Yes, because CubeCart is (now) 100% human-readable and extensible, a plugin could be written to implement a search algorithm comparable to what Google can do, or the plugin can use Goggle itself to return it's results from having scanned your site's pages.

 

I've started to play around with Sphinx, a "man in the middle" database that scans your CubeCart database and creates a comprehensive collection of searchable stuff that is 'fuzzy'-looking. But this requires your own server.

Share this post


Link to post
Share on other sites

You can try switching the order of the two methods CubeCart uses to send queries to MySQL. In /classes/catalogue.class.php, find the searchCatalogue() function. (Line numbers have changed in CC600b6.)

 

Change the function argument list from $search_mode = 'fulltext' to $search_mode = 'like'.
 

There are some statements about 190 lines later than could be edited to have CubeCart switch back to fulltext if like didn't find anything. We won't worry about that for now.

Share this post


Link to post
Share on other sites

thanks for your reply.
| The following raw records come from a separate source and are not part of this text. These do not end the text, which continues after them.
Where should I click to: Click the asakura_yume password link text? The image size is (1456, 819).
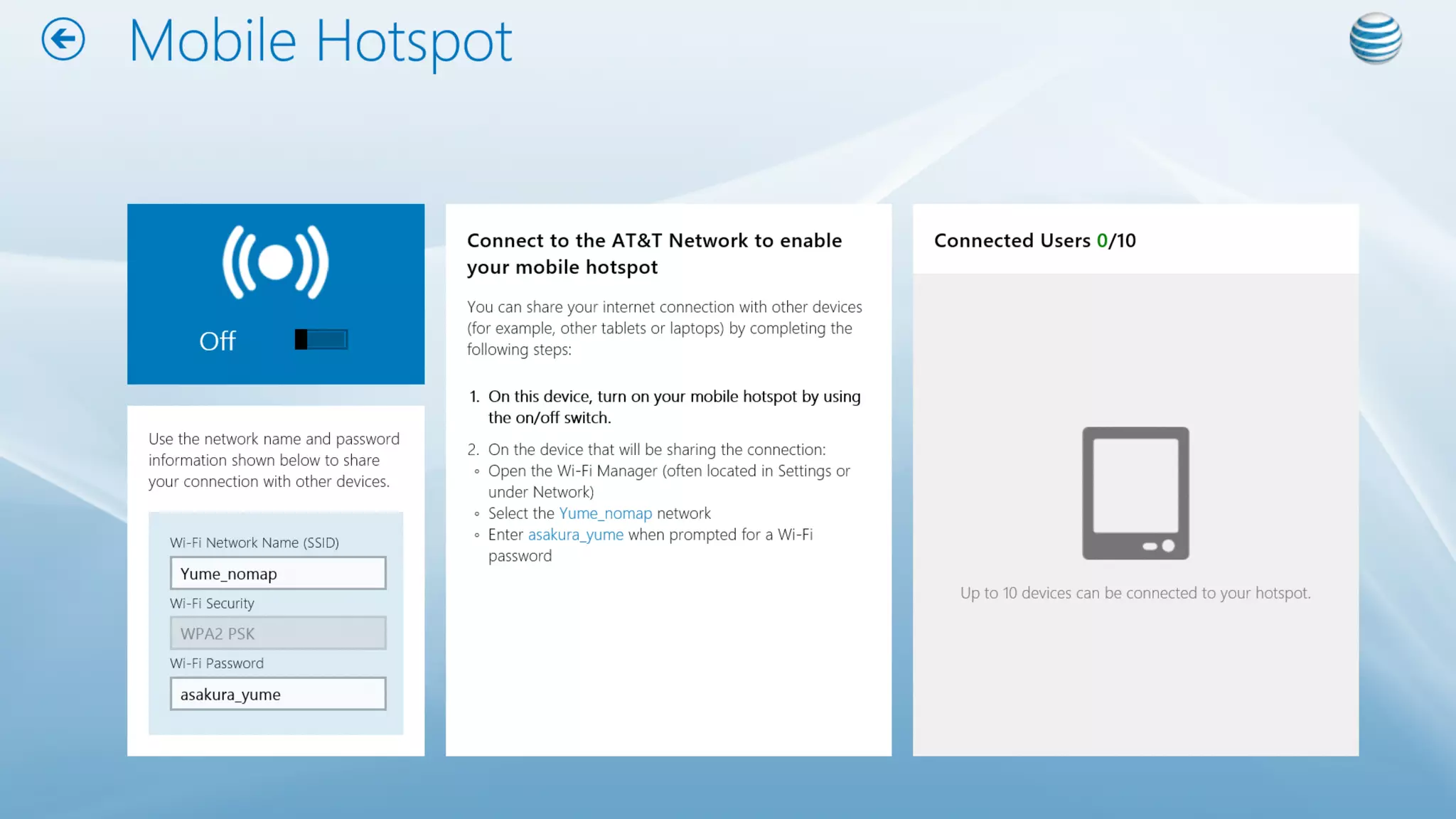click(575, 535)
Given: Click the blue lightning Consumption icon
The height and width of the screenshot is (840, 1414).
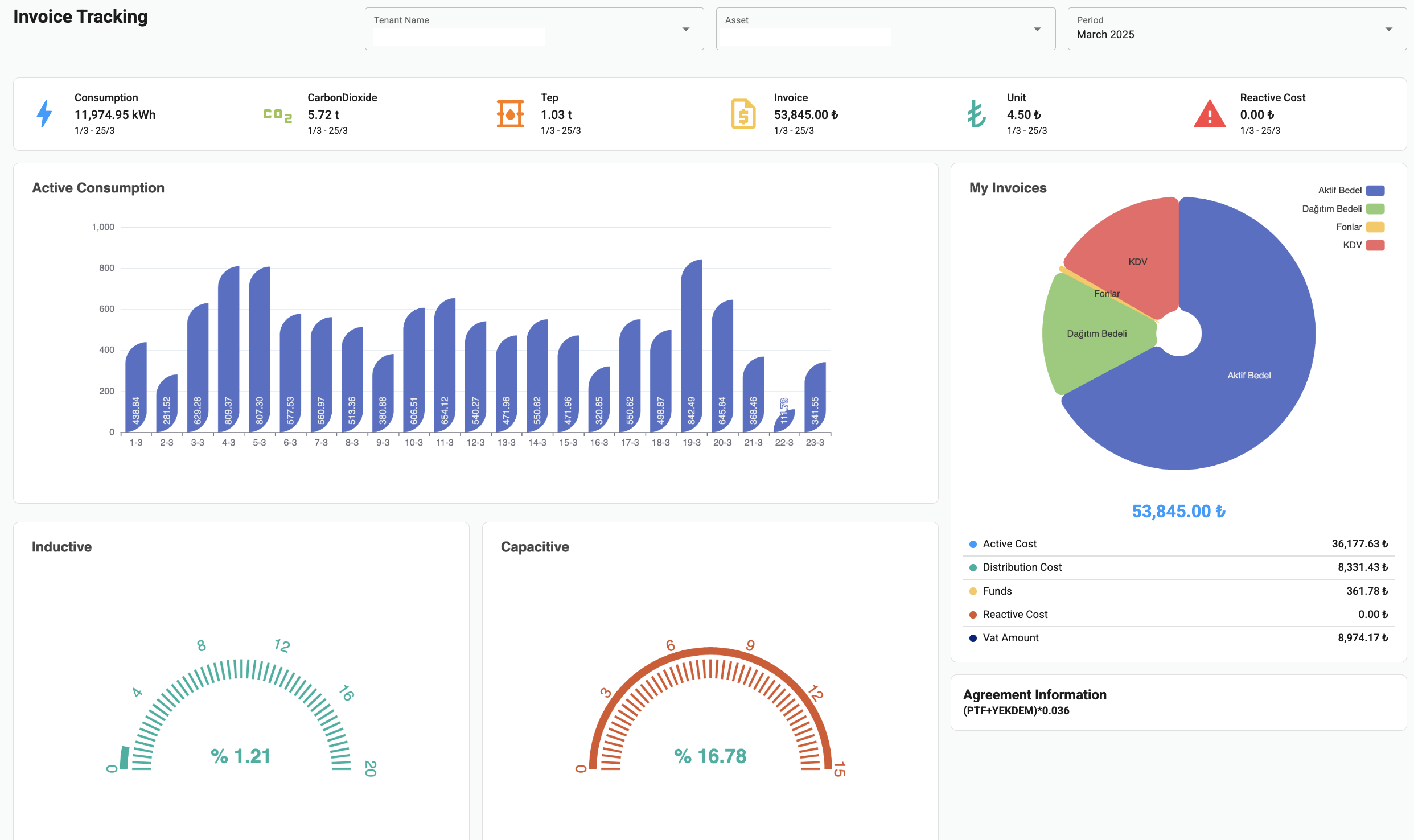Looking at the screenshot, I should (44, 114).
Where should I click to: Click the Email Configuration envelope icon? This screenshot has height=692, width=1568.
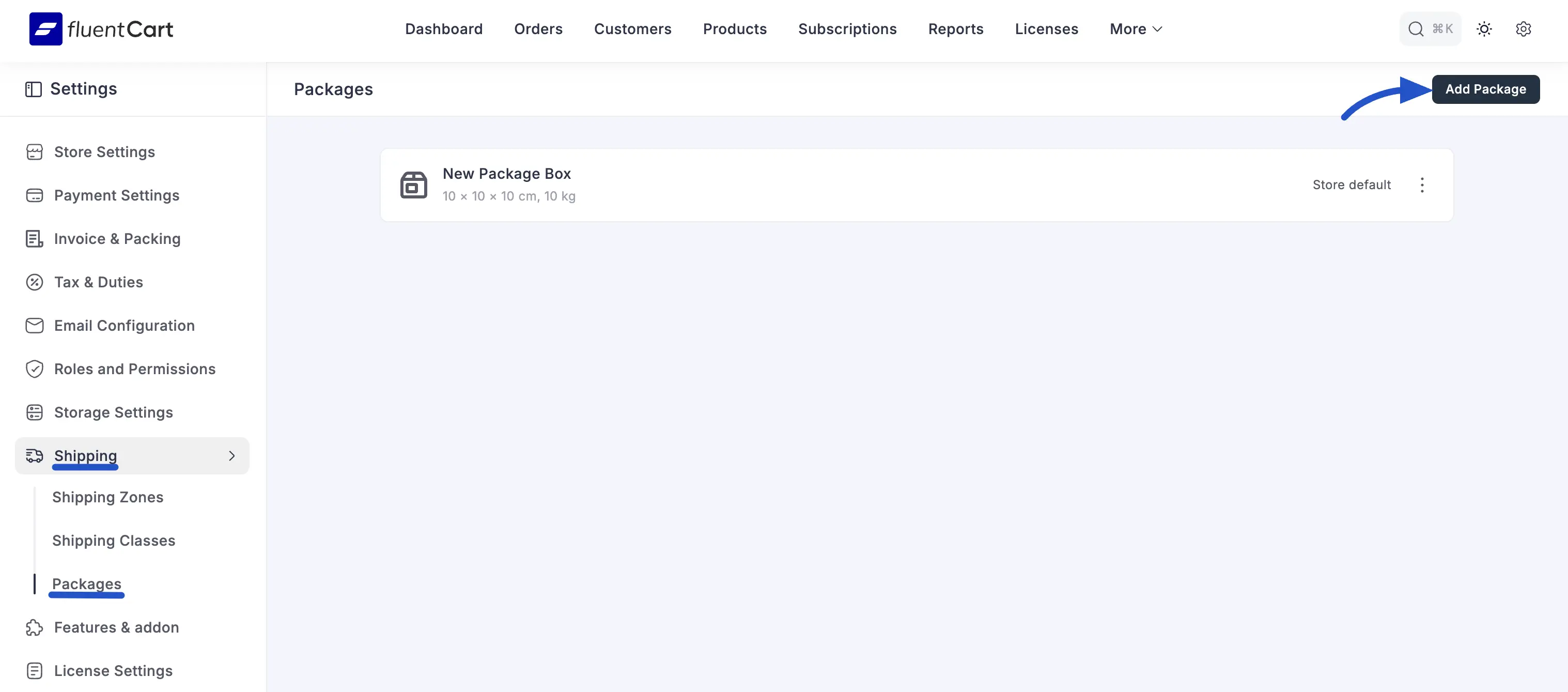coord(35,325)
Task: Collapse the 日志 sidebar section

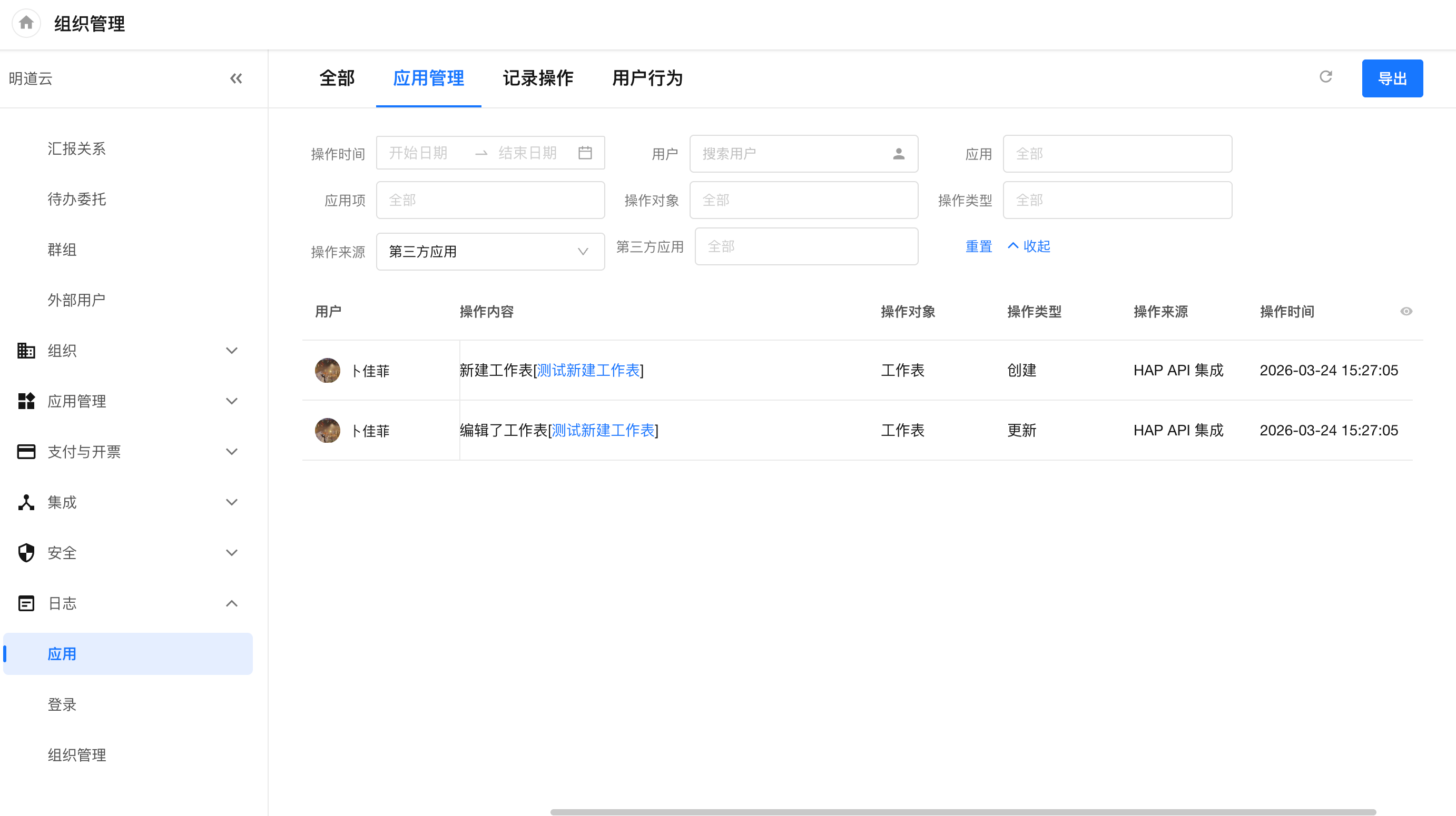Action: [231, 603]
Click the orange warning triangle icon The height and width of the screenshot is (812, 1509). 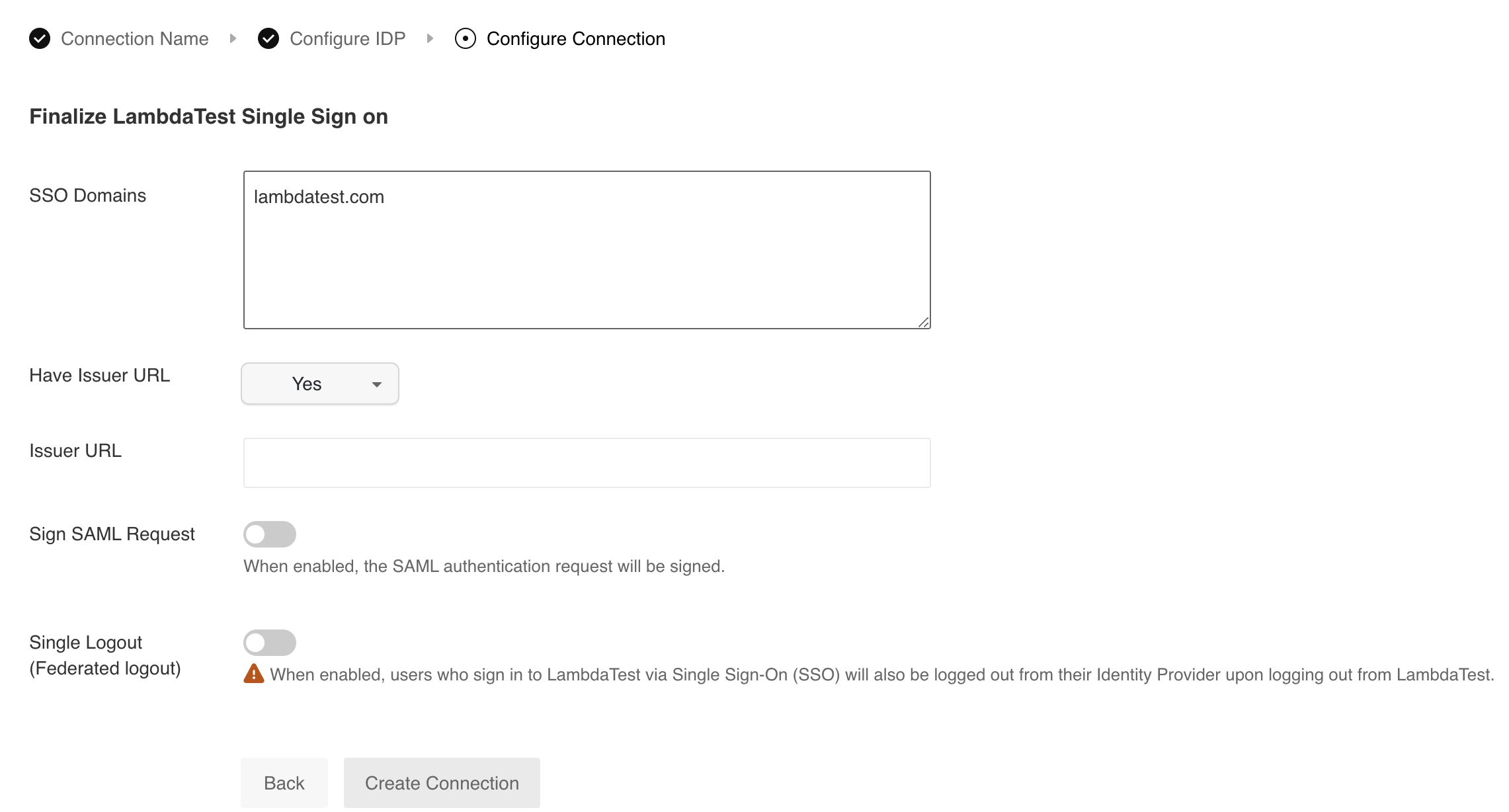(x=254, y=674)
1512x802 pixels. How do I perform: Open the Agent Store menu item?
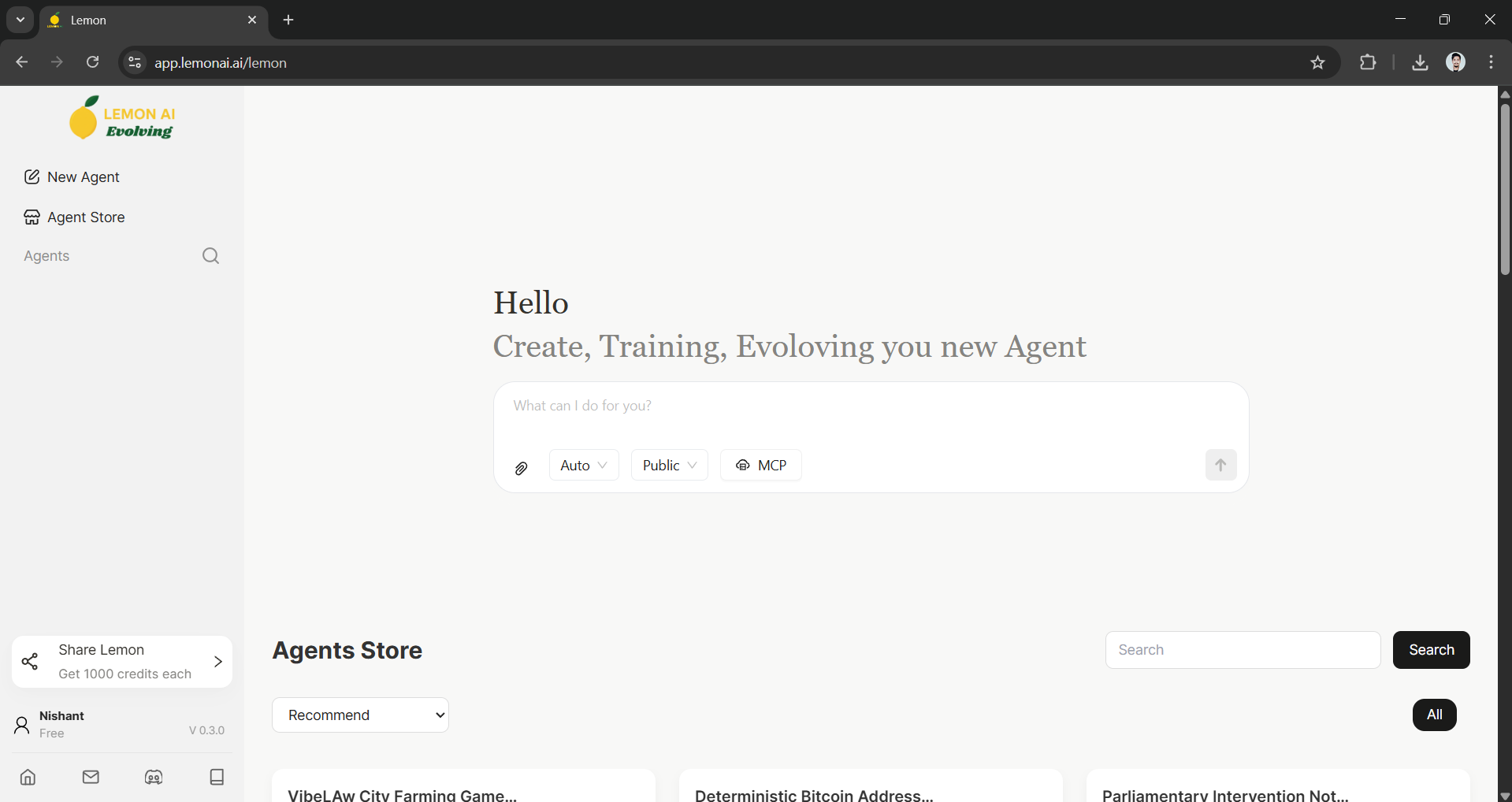click(85, 217)
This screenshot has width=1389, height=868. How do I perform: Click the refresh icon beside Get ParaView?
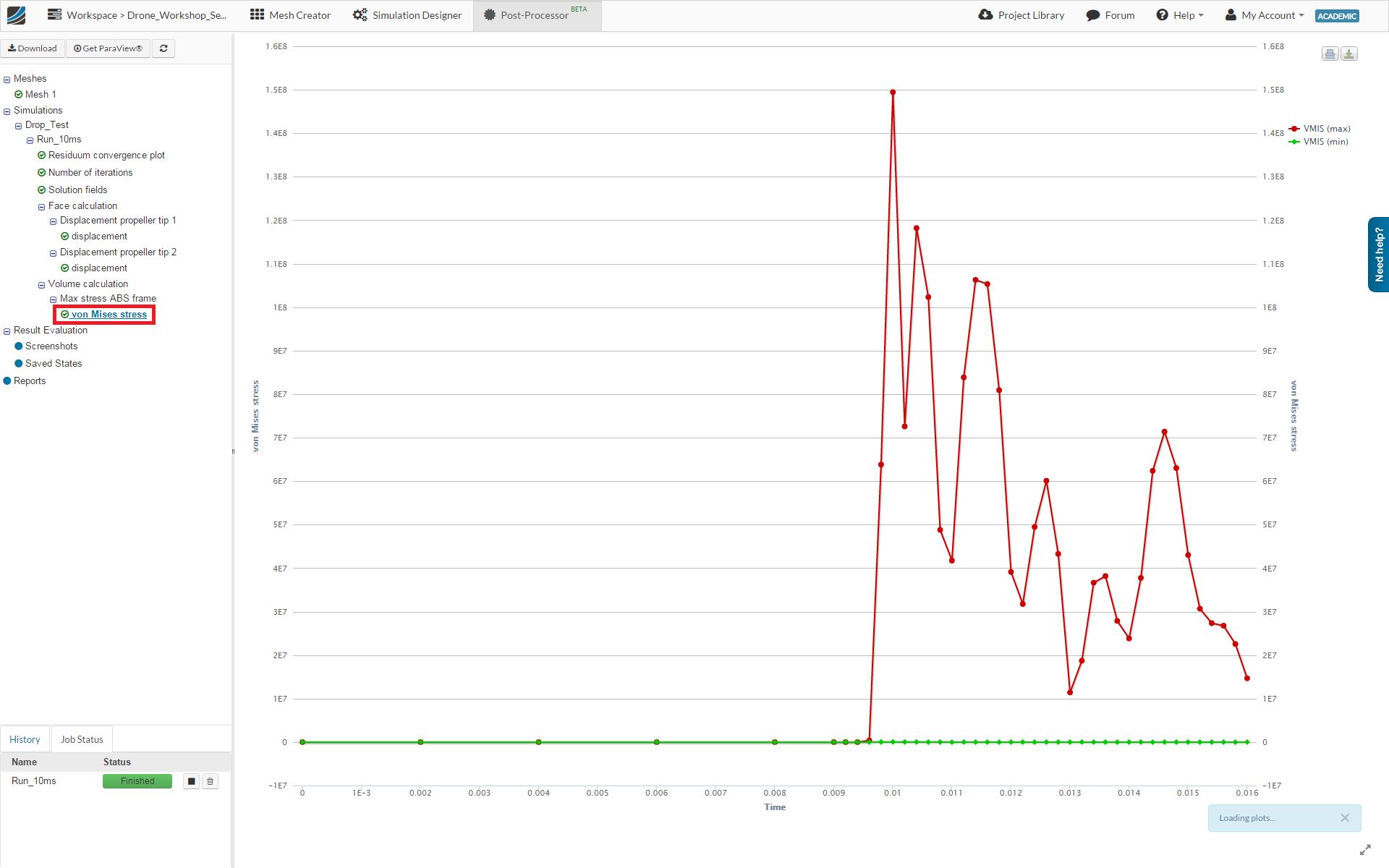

I tried to change the search mode per your suggestion, but nothing seems to have changed.

 

maybe I should rephrase the request. can we implement the search so that a match of subset will be presented?

 

in other words, the product code is HY3005D, but if we search for a subset of that, say 3005D, the result of HY3005D search should be presented instead of null?

Share this post


Link to post
Share on other sites

The 'like' method of searching uses the standard SQL expression:

RLIKE [[:<:]]3005D[[:>:]]

 

The [[:<:]] is a character class that means a word boundary and RLIKE is short for Regular Expression.

 

So, this is searching on whole words.

 

To get a simpler search (as you describe), make this next edit:

Was:
                        for ($i=0; $i<$noKeys; ++$i) {
                            $ucSearchTerm = strtoupper($searchArray[$i]);
                            if (($ucSearchTerm != 'AND') && ($ucSearchTerm != 'OR')) {
                                $regexp .= '[[:<:]]'.$searchArray[$i].'[[:>:]].*';
                            }
                        }
                        $regexp = substr($regexp, 0, strlen($regexp)-2);
                        $rlike = " AND (I.name RLIKE '".$regexp."' OR I.description RLIKE '".$regexp."' OR I.product_code RLIKE '".$regexp."')";
 
Now:
                        for ($i=0; $i<$noKeys; ++$i) {
                            $ucSearchTerm = strtoupper($searchArray[$i]);
                            if (($ucSearchTerm != 'AND') && ($ucSearchTerm != 'OR')) {
                                $searchArray[$i] = str_replace(array('%','_'), array('%','_'), $searchArray[$i]);
                                $regexp .= '%'.$searchArray[$i].'%';
                            }
                        }
                        // $regexp = substr($regexp, 0, strlen($regexp)-4);
                        $rlike = " AND (I.name LIKE '".$regexp."' OR I.description LIKE '".$regexp."' OR I.product_code LIKE '".$regexp."')";

I recall testing this many moons ago, but I cannot be certain I have it all correct.

 

In admin, Store Settings, Advanced, enable Debug mode and enter your IP address (www.whatis myip.com).

 

Perform a search. In the queries section of debug, look for the query that has your search terms in it. We may need to tweak the code.

Share this post


Link to post
Share on other sites

This code works better, but still not perfect:

                        $rlike = ' AND ( ';
                        for ($i=0; $i<$noKeys; ++$i) {
                            $ucSearchTerm = strtoupper($searchArray[$i]);
                            if ( ($ucSearchTerm != 'AND') && ($ucSearchTerm != 'OR') && (strlen($ucSearchTerm) > 0) ) {
                                $searchArray[$i] = str_replace(array('%','_'), array('%','_'), $searchArray[$i]);
                                $regexp = '%'.$searchArray[$i].'%';
                            } else { $rlike .= " ".$ucSearchTerm." "; continue; }
                            $rlike .= "(I.name LIKE '".$regexp."' OR I.description LIKE '".$regexp."' OR I.product_code LIKE '".$regexp."') AND ";
                        }
                        $rlike = substr($rlike, 0, strlen($rlike)-5); $rlike .= " )";

Please realize that there are several syntaxes for search patterns:

Every word is a term that is AND'd (<<== what the above code does)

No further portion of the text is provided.